Content starts

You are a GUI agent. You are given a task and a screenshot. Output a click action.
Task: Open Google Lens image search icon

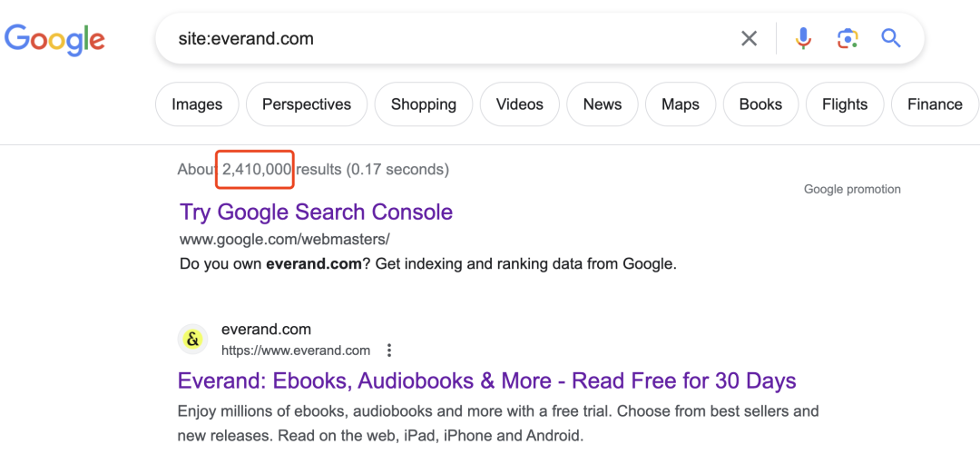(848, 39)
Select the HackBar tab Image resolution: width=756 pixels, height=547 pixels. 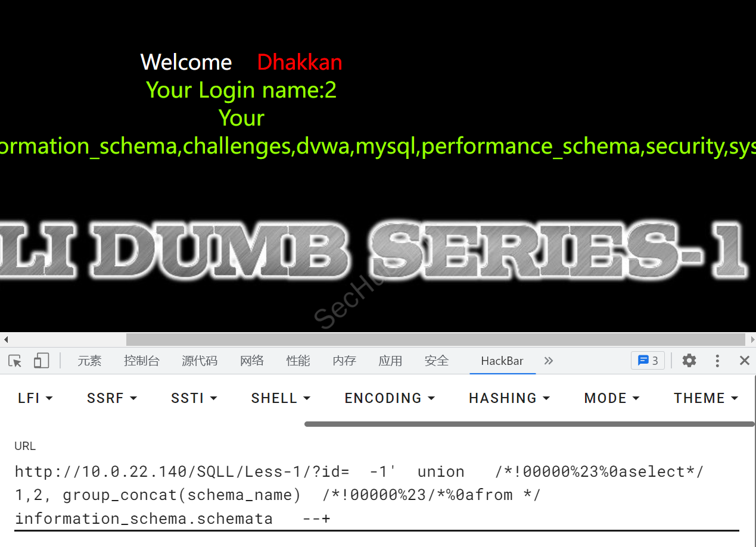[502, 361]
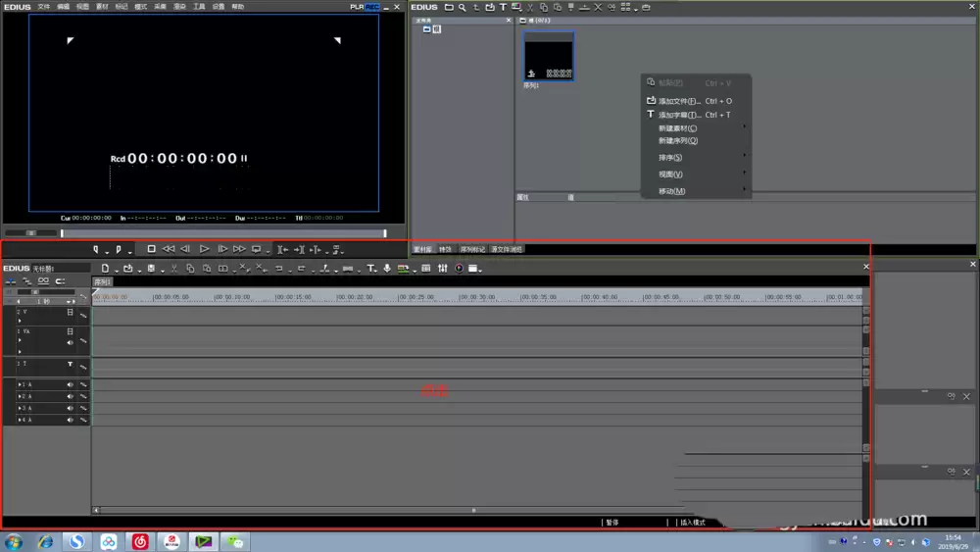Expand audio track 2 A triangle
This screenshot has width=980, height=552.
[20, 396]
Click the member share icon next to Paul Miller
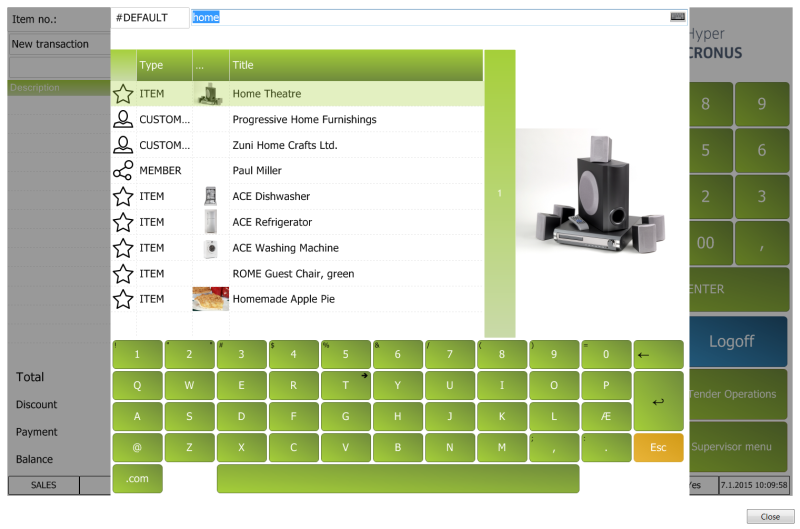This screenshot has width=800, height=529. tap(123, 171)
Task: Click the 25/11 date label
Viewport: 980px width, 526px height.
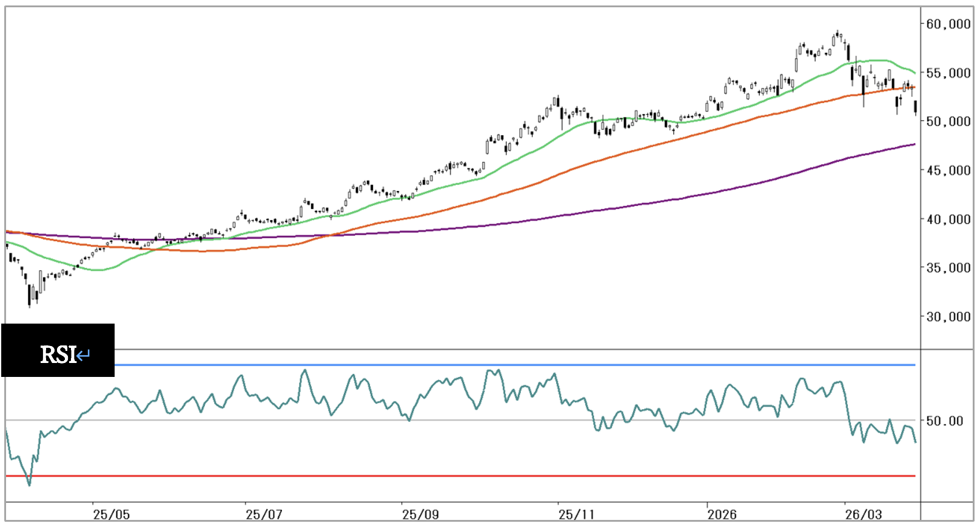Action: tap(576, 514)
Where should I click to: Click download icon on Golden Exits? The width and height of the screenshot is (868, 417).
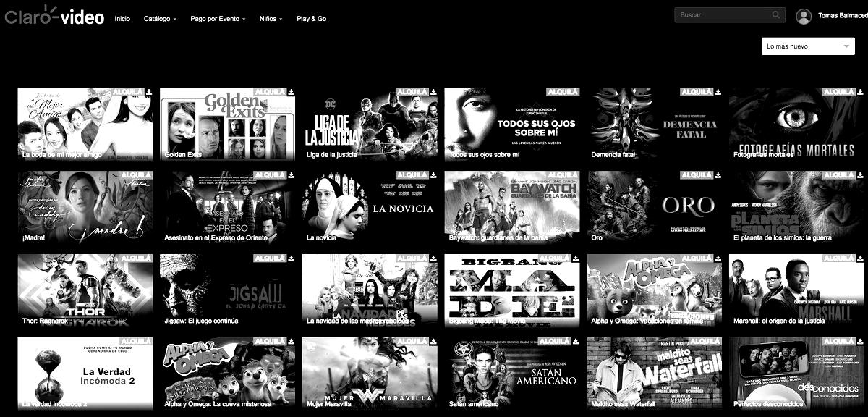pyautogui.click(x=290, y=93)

Content ends

Reproduce, word for word, every line from the one that contains "Click the member" to the end of the data, including both ends; omit all pictures.

Click the member share icon next to Paul Miller
This screenshot has width=800, height=529. tap(123, 171)
Task: Click the 25/11 date label
Viewport: 980px width, 526px height.
Action: tap(576, 514)
Where should I click to: Click download icon on Golden Exits? The width and height of the screenshot is (868, 417).
pyautogui.click(x=290, y=93)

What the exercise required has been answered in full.